How to Improve Your Credit Score
In the world of finance, credit scores are extremely important in determining things like loan rates and approvals, credit card limits, insurance premiums, and rental approvals. This means that having a good credit score is extremely important and one of the most important questions about credit scores is: how do I improve my credit score?
What is a Credit Score?
To first answer how to improve your credit score, we need to explain what it even is. To keep it simple: a credit score is a number, usually between 300 and 850, that shows your credit risk and behavior and gives lenders and other institutions a general idea of how likely you are to pay a loan and do so on time.
There are a few key factors that determine what your credit score is, the most important being payment history. Payment history makes up 35% of your credit score, so paying your loans, your rent, your insurance, and your debts on time is critical. As a bonus, saying on top of your payments can bring you a lot of peace of mind, which is invaluable.
The total amount of money you’ve borrowed also affects your credit score, including how much of your credit limit you’re using (ideally you don’t want to get close to it). This also comes back to paying off your credit on time. Another factor is the length of your credit history. The longer your history, the better your score, especially if you’ve kept your accounts in good standing. Finally, having a mix of credit types, such as personal loans, mortgages, student loans, and a mix of accounts like credit cards and lines of credit, can affect your score. Everything in moderation, though. You don’t want to go overboard with too many loans and payments. Odds are, a healthy credit mix will come naturally as you go through life. We’re not saying to ignore this aspect of your credit score, just that it’s likely not something to actively stress about.
How Do I Improve My Credit Score?
Okay, so how do you improve your credit score? There are a few things you can do, and you can start doing them right now:
- Make your payments ON-TIME. This should take priority over everything else. If you aren’t making your payments on time, then the rest of what you do won’t have as big of an impact on your credit score. Set up autopay or, if you’re hesitant to do so, set reminders in your calendar.
- Stay clear of approaching the limit on your credit card. Yes, emergencies happen and sometimes, those emergencies are expensive. Those situations aside, you should avoid reaching your credit card limit. Reaching it during a one-time emergency is a lot less harmful to your score than consistently toeing the line.
- Keep your oldest account open. Not only does this affect your credit history, but it also keeps your total available credit higher, which is good for your score. Even if you don’t use your oldest card anymore, try using it for something small every month or so and then immediately pay it off.

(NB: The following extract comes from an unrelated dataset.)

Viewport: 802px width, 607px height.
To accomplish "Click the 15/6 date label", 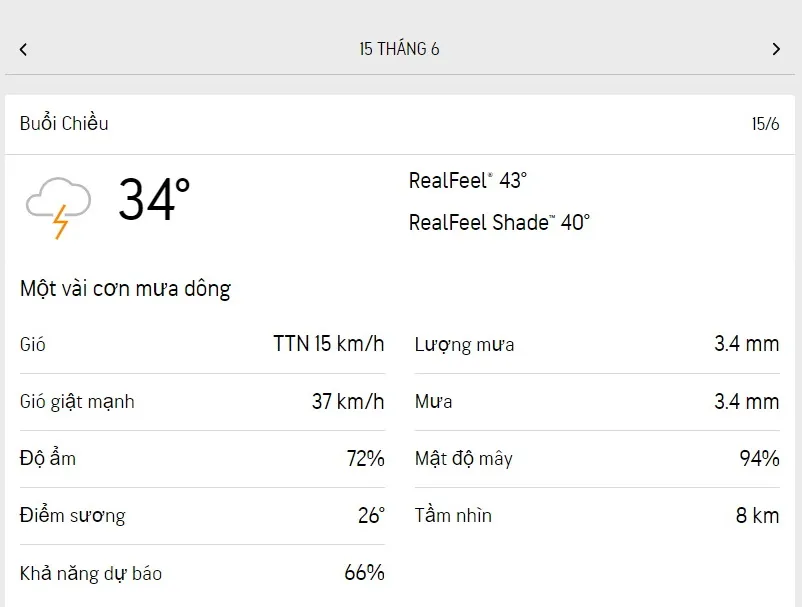I will tap(765, 124).
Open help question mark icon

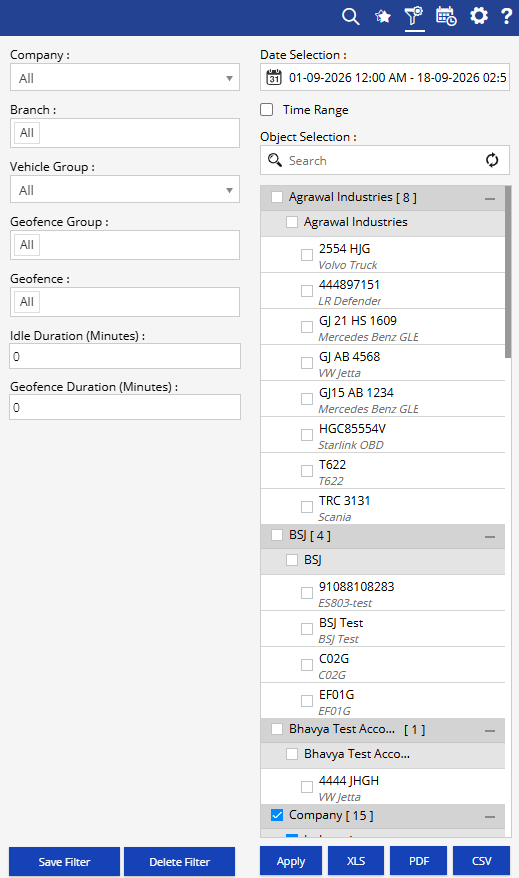click(507, 16)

- Minimize your new credit applications. The more you apply, the more checks on your score that lenders run which can lower your score.
- Analyze your monthly statements and your credit report and dispute any inaccuracies. It’s worth the effort because when your dispute is successful, it will raise your score to where it should be.
Why Should I Care?
You should care about your credit score because it directly affects your ability to receive new loans and, if you’re a business owner, grow your business. A good credit score opens many doors, and a bad one closes them. It’s the difference between an approved or denied loan, a high or low interest rate, high and low insurance premiums, and even your ability to get a job (certain fields do analyze credit scores but that will be made clear to you in the application process).
Your credit score is more than just a number, it’s a key to unlocking personal, professional, and financial growth; and that’s why John Marshall Bank wants you to understand how to improve it.